OBJECTIVE: Normal electrocardiographic recordings were analysed to establish the influence of measurement of different numbers of electrocardiographic leads on the results of different formulas expressing QT dispersion and the effects of adjustment of QT dispersion obtained from a subset of an electrocardiogram to approximate to the true QT dispersion obtained from a complete electrocardiogram. SUBJECTS AND METHODS: Resting 12 lead electrocardiograms of 27 healthy people were investigated. In each lead, the QT interval was measured with a digitising board and QT dispersion was evaluated by three formulas: (A) the difference between the longest and the shortest QT interval among all leads; (B) the difference between the second longest and the second shortest QT interval; (C) SD of QT intervals in different leads. For each formula, the "true" dispersion was assessed from all measurable leads and then different combinations of leads were omitted. The mean relative differences between the QT dispersion with a given number of omitted leads and the "true" QT dispersion (mean relative errors) and the coefficients of variance of the results of QT dispersion obtained when omitting combinations of leads were compared for the different formulas. The procedure was repeated with an adjustment of each formula dividing its results by the square root of the number of measured leads. The same approach was used for the measurement of QT dispersion from the chest leads including a fourth formula (D) the SD of interlead differences weighted according to the distances between leads. For different formulas, the mean relative errors caused by omitting individual electrocardiographic leads were also assessed and the importance of individual leads for correct measurement of QT dispersion was investigated.

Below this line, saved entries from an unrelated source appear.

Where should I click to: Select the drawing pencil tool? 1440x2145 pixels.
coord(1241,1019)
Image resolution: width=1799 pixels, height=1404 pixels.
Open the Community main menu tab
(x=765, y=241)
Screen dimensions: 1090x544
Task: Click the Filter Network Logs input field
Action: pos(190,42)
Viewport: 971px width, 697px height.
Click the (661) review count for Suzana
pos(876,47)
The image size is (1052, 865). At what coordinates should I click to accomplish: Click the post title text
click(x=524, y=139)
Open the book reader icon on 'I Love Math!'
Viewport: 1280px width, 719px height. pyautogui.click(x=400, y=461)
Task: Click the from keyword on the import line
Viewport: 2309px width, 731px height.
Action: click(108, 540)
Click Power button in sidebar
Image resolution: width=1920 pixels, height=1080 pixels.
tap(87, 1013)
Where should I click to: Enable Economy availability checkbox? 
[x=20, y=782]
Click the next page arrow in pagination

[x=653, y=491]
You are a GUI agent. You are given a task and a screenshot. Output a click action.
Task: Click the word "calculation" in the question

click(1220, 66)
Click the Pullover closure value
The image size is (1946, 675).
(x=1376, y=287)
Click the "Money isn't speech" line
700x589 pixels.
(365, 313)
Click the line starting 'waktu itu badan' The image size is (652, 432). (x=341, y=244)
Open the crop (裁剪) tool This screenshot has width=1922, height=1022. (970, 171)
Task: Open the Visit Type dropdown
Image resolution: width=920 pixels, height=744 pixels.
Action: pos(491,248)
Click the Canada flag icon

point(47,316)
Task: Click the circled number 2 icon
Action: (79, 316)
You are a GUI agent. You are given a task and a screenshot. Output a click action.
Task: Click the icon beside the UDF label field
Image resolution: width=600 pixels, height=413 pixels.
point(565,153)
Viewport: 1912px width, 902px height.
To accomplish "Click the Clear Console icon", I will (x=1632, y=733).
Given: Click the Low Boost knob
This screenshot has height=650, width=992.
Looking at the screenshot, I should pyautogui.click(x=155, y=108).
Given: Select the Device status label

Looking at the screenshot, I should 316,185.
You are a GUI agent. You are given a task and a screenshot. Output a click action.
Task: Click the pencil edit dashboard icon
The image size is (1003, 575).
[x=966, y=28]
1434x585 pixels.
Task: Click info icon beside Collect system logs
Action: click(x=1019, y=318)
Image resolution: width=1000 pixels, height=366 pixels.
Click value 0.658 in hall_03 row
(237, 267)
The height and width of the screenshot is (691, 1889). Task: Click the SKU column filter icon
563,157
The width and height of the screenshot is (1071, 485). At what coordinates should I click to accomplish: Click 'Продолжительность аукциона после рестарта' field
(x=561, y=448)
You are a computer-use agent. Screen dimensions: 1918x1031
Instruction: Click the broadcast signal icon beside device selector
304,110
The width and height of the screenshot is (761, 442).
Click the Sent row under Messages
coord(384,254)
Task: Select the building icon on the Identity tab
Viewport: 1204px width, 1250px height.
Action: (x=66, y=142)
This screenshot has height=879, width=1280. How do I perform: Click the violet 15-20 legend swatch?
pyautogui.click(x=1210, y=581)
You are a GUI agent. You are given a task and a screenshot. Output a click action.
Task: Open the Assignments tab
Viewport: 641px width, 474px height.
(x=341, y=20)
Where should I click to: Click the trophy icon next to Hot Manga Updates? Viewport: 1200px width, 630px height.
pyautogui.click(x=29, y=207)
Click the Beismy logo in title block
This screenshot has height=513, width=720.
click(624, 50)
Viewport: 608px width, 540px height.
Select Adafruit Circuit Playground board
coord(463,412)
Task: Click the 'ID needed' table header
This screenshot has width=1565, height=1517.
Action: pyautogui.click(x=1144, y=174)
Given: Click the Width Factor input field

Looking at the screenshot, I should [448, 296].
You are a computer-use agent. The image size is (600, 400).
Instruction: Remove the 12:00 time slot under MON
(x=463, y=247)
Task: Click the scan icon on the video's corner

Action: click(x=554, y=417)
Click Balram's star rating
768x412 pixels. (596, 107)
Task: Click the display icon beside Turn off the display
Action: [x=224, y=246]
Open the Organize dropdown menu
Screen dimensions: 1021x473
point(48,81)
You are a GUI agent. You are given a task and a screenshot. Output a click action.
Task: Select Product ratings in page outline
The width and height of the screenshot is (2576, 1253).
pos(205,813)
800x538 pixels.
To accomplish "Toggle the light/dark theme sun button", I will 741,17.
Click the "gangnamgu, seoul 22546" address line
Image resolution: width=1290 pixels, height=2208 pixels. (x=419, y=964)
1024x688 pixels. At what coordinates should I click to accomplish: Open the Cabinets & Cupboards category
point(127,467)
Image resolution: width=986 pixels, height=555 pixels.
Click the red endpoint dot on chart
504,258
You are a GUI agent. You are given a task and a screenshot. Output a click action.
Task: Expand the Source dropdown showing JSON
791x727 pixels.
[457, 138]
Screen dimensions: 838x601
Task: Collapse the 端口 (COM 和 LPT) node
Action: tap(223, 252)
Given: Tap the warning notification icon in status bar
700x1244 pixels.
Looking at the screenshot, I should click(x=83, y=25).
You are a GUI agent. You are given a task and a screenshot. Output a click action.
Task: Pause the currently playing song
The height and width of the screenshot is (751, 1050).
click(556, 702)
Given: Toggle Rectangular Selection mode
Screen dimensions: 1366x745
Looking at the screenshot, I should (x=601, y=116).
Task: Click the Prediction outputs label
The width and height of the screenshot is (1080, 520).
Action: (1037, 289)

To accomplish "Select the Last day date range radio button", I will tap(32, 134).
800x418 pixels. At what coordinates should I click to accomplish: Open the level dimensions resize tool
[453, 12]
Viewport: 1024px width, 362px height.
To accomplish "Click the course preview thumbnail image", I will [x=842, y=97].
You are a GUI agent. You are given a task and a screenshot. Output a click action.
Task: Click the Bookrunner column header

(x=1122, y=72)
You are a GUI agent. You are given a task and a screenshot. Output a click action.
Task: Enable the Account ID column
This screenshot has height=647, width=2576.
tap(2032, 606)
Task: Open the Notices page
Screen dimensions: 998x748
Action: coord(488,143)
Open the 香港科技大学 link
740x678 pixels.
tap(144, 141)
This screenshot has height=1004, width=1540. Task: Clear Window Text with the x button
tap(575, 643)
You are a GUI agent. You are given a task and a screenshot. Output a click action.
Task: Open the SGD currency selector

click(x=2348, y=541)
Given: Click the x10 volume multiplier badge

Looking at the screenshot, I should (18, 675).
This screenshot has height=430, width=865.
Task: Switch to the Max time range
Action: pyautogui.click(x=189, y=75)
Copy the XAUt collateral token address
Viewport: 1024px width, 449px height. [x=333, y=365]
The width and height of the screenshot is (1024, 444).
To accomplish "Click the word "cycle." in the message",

RESULTS: The study found important differences between different formulas for assessment of QT dispersion with respect to compensation for missing measurements of QT interval. The standard max-min formula (A) performed poorly (mean relative errors of 6.1% to 18.5% for missing one to four leads) but was appropriately adjusted with the factor of 1/square root of n (n = number of measured leads). In a population of healthy people such an adjustment removed the systematic bias introduced by missing leads of the 12 lead electrocardiogram and significantly reduced the mean relative errors caused by the omission of several leads. The unadjusted SD was the optimum formula (C) for the analysis of 12 lead electrocardiograms, and the weighted standard deviation (D) was the optimum for the analysis of six lead chest electrocardiograms. The coefficients of variance of measurements of QT dispersion with different missing leads were very large (about 3 to 7 for one to four missing leads). Independently of the formula for measurement of QT dispersion, omission of different leads produced substantially different relative errors. In 12 lead electrocardiograms the largest relative errors (> 10%) were caused by omitting lead aVL or lead V1.
CONCLUSIONS: Because of the large coefficients of variance, the concept of adjusting the QT dispersion for different numbers of electrocardiographic leads used in its assessment is difficult if not impossible to fulfil. Thus it is likely to be more appropriate to assess QT dispersion from standardised constant sets of electrocardiographic leads.